This bill is also being greeted with a hysterical reaction from the wind industry. Again, let me be perfectly clear. I am not against wind energy.
Nick Rahall (D-WV), Chairman, Committee on Natural Resources
The American Wind Energy Association stated in their press release of the same day that provision, Subtitle D of HR 2337, would:
- Stall all new wind projects until Fish and Wildlife Service (FWS) rules are issued and require FWS certification of every turbine
- Require all existing turbines, even small residential units, to cease operating 6 months after issuance of new FWS rules until they are “certified,” an unwieldy bureaucratic process applying to many thousands of turbines that, again, will take years
- Make it a crime, punishable by a $50,000 fine or a year in jail, to construct or generate electricity from an unapproved turbine, even for home use
- Undermine state and federal efforts to promote renewable electricity generation and subvert the growing movement to reduce global warming pollution
- Create an unworkable bureaucracy that will delay clean, emissions-free wind energy projects throughout the U.S.

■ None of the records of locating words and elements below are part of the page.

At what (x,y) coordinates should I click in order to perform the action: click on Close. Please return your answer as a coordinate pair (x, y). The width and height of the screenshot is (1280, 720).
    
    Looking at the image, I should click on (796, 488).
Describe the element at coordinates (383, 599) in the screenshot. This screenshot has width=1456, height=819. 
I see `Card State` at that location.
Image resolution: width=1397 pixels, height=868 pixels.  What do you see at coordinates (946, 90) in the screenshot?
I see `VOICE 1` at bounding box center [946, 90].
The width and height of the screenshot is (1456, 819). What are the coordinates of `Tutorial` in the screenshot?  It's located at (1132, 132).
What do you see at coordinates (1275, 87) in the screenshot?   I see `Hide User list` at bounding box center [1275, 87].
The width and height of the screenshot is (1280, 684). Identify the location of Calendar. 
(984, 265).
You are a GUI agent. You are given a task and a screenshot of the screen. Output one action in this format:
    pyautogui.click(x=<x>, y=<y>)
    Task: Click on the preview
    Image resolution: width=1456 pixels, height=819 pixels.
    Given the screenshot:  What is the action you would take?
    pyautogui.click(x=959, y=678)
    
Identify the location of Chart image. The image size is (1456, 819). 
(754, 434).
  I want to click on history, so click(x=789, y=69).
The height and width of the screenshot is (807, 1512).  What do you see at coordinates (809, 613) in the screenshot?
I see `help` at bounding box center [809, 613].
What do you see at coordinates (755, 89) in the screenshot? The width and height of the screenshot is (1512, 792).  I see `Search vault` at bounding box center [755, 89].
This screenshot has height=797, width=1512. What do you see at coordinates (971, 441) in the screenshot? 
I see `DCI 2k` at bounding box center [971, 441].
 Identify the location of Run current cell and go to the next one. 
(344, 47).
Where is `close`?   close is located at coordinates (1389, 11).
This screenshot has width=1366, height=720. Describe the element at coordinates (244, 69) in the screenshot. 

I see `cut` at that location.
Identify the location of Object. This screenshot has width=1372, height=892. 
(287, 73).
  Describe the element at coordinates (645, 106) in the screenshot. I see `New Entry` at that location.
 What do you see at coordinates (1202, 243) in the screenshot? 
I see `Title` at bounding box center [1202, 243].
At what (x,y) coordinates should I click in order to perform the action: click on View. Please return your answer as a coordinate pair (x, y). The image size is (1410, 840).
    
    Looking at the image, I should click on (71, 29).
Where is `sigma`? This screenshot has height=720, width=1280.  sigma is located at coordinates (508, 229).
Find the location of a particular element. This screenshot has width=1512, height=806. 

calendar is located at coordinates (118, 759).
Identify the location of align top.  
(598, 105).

The provision is being offered as a solution to protecting wildlife. However evidence from varying sources refute claims that wind turbines pose significant danger to wildlife. A report from the National Academy of Sciences states bird deaths caused by wind turbines are less than 0.003% of human caused bird mortality, and in the United States, turbines kill 70,000 birds per year, compared to 57 million killed by cars and 97.5 million killed by collisions with plate glass.
The National Association of Manufacturers believes that a comprehensive approach toward energy leads to the logical conclusion that the United States must diversify its sources of energy. Wind energy should be part of this mix. The new certification requirements of this section of H.R. 2337, however, would bring wind energy development across the United States to a halt, this despite the fact that the National Academy of Sciences has concluded wind turbines cause less than 0.003 percent of human-caused bird mortality. Furthermore, the broad mandate directing the U.S. Fish and Wildlife Service to review every existing and planned wind project is far beyond the agency’s resources and capabilities.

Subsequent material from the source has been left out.